WHAT THIS TASK INVOLVES |
Copy the material from its beginning up to and including the line with "Image resolution: width=702", changing "screenshot" to "screen capture" and keeping everything else the same.

RECORDS SUPPLIED |
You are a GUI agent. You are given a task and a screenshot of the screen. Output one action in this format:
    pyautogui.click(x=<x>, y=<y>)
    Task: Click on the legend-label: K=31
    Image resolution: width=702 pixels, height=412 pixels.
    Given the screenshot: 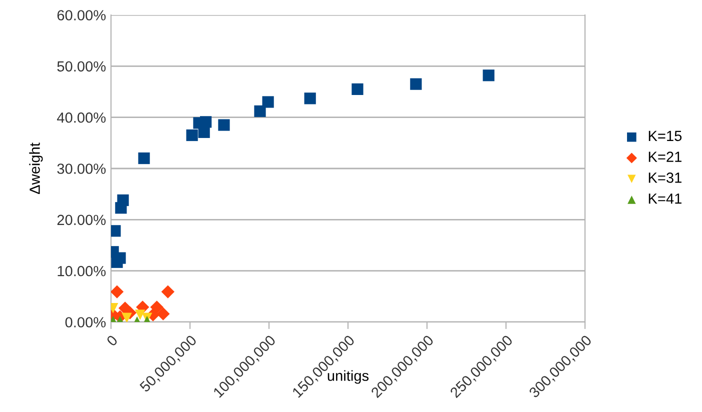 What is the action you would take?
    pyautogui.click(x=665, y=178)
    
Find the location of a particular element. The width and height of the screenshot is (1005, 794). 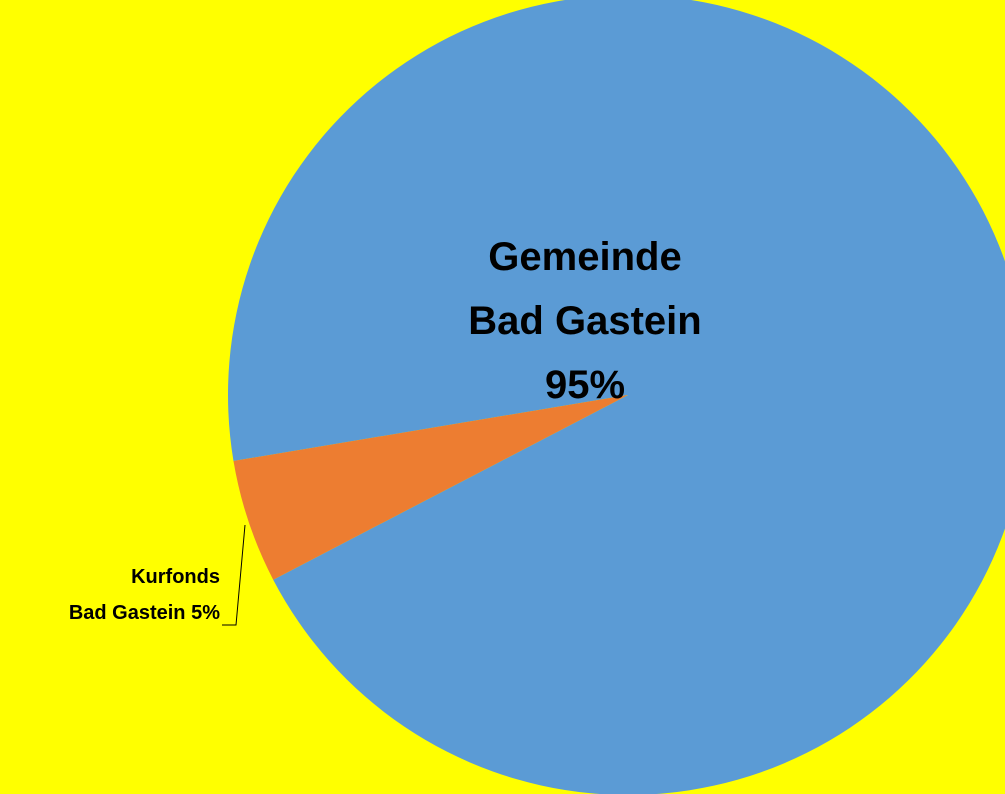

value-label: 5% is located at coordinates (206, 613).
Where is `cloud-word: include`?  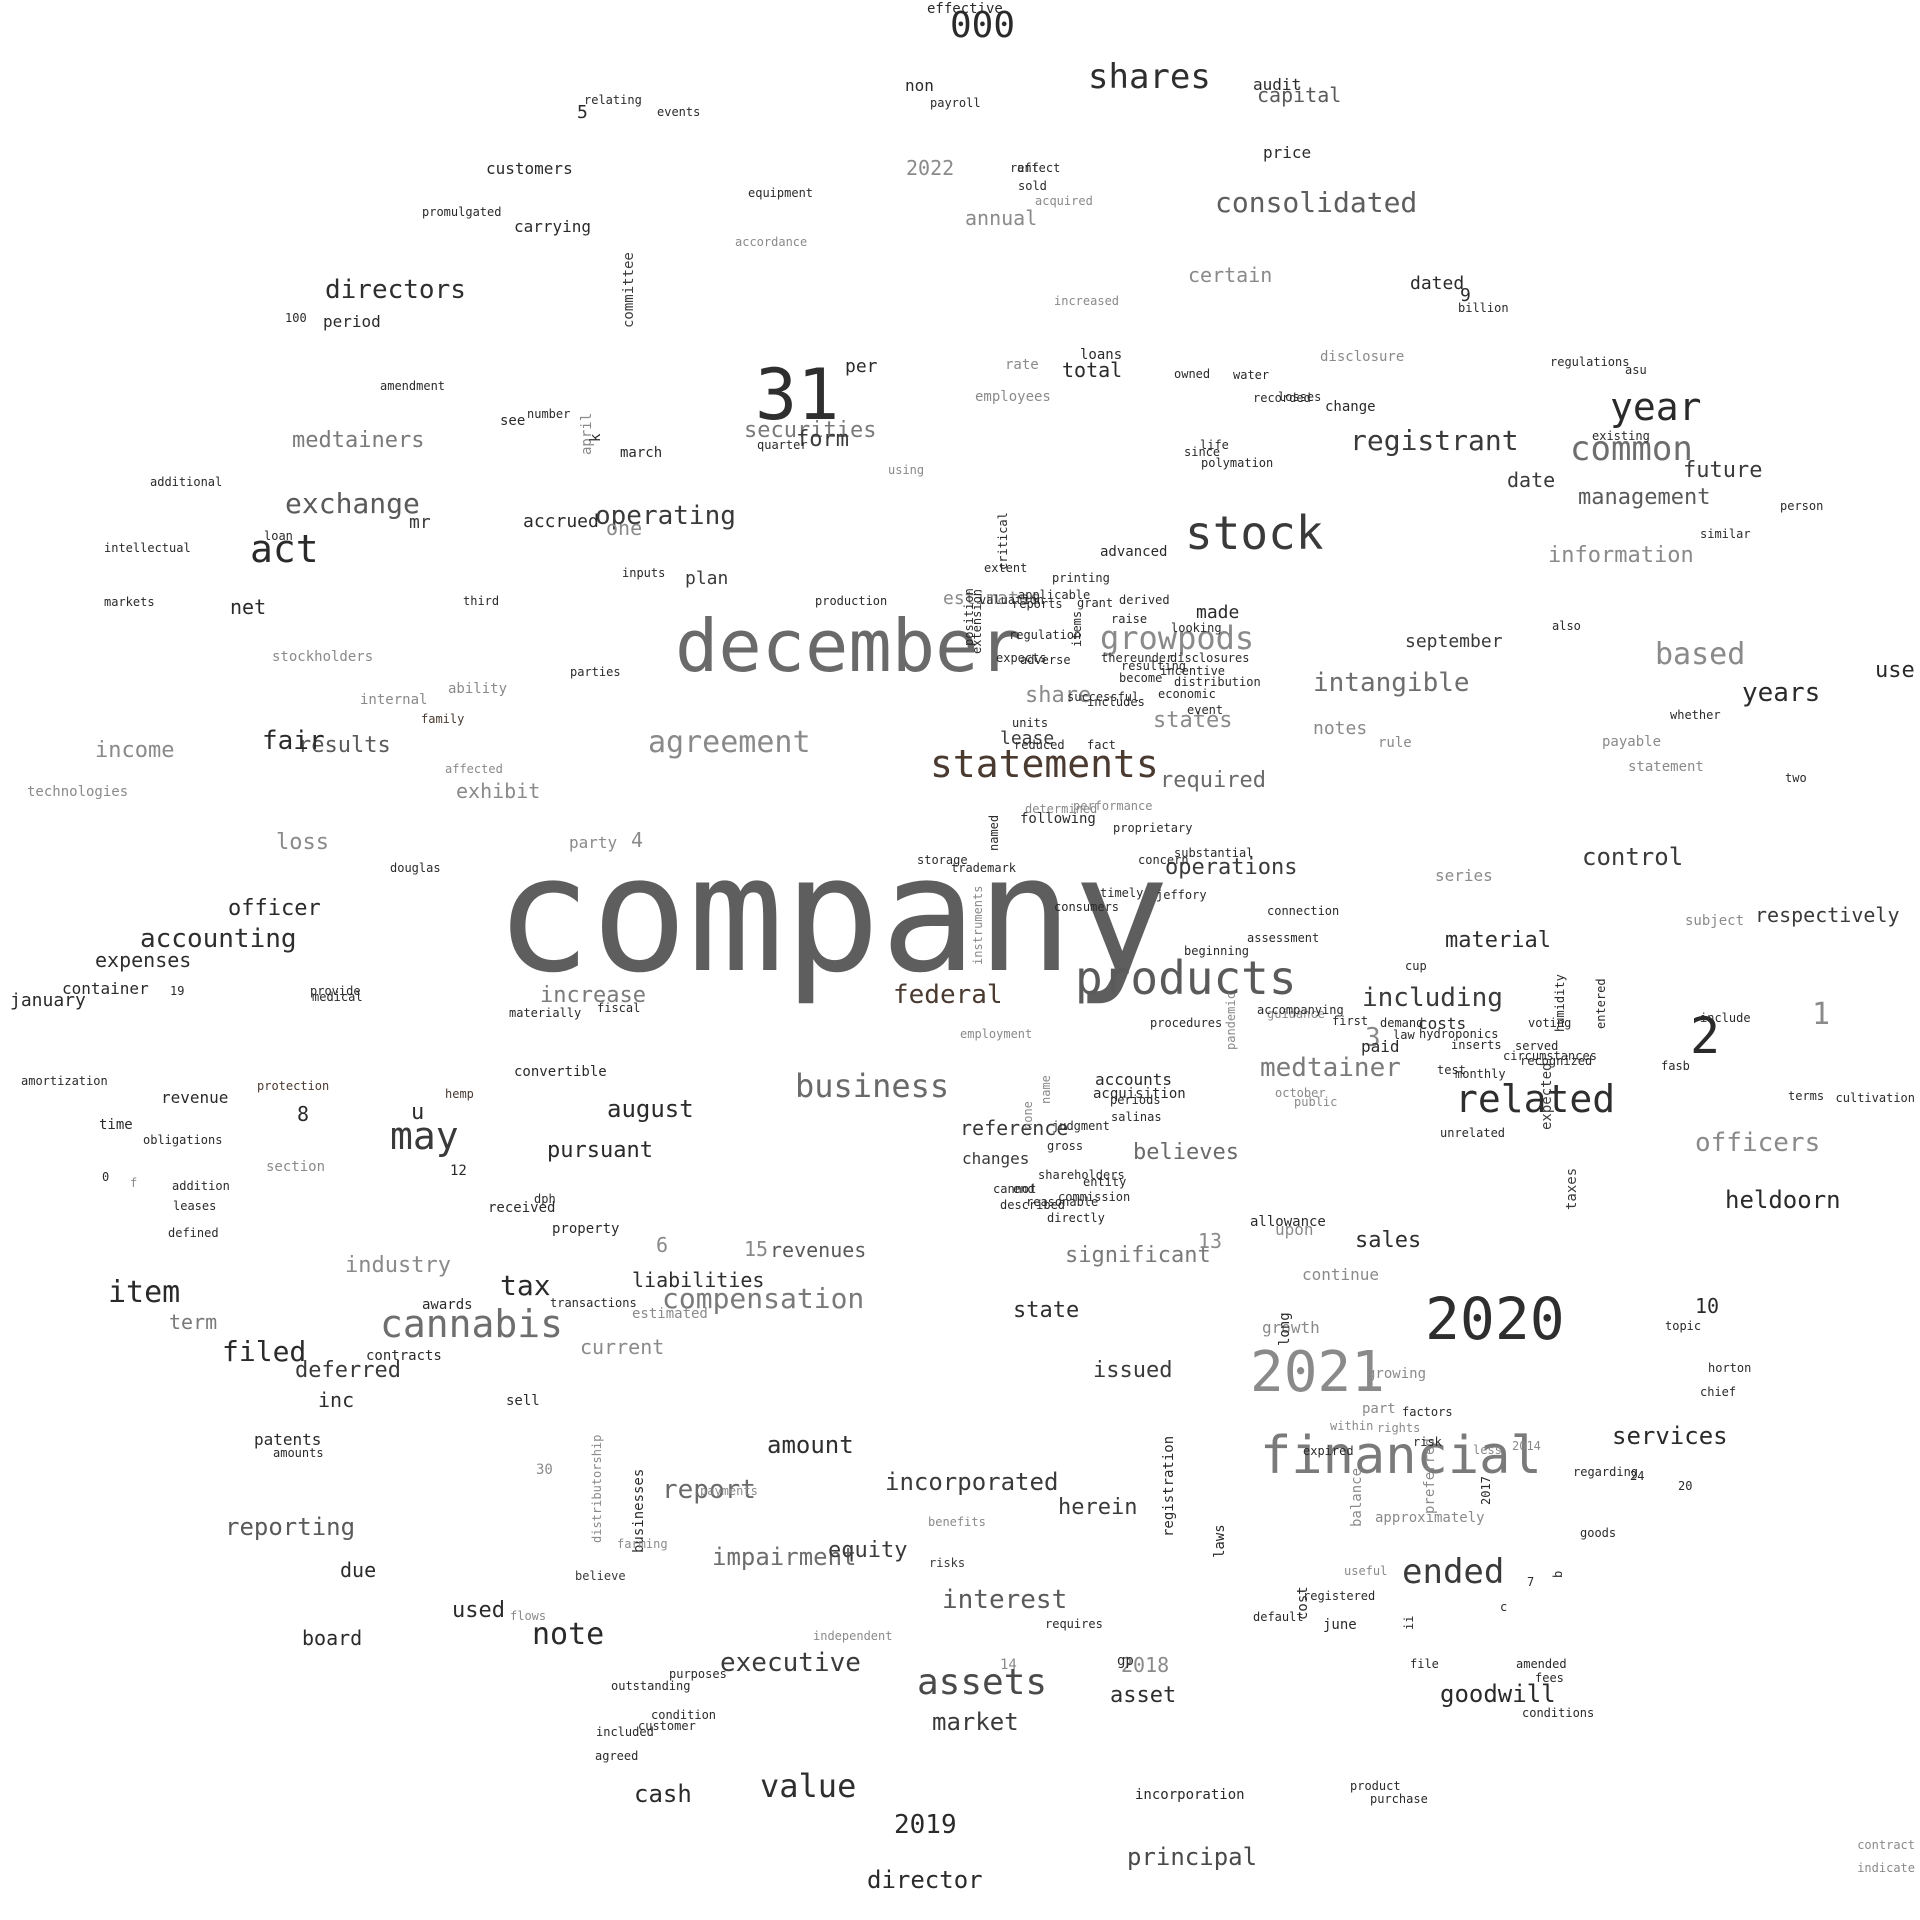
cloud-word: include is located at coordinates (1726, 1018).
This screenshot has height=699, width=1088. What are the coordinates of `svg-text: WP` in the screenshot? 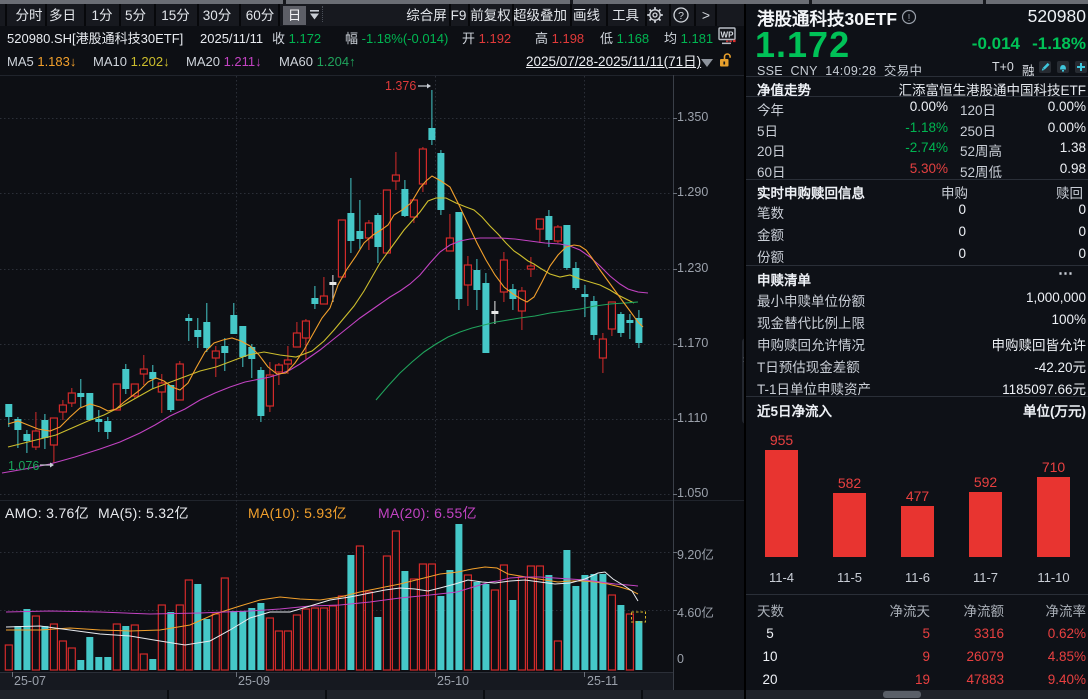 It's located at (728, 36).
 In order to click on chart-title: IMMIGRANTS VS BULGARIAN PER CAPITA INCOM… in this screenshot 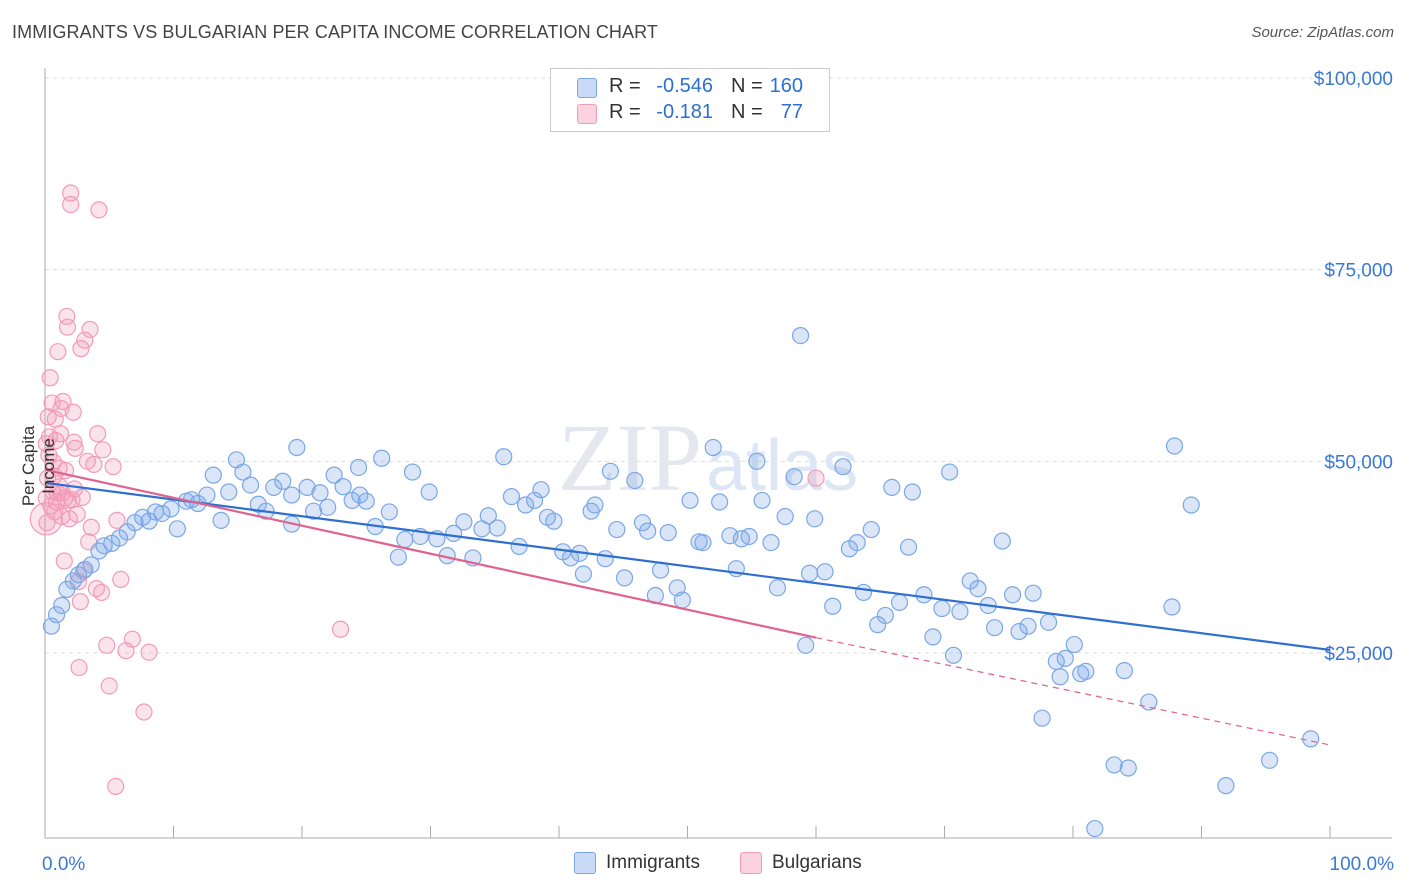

EXERCISE RESULT |
You are a GUI agent. You are given a task and a screen capture of the screen. Output one action in this format:
    pyautogui.click(x=<x>, y=<y>)
    Task: Click on the legend-label: K=31
    Image resolution: width=702 pixels, height=412 pixels.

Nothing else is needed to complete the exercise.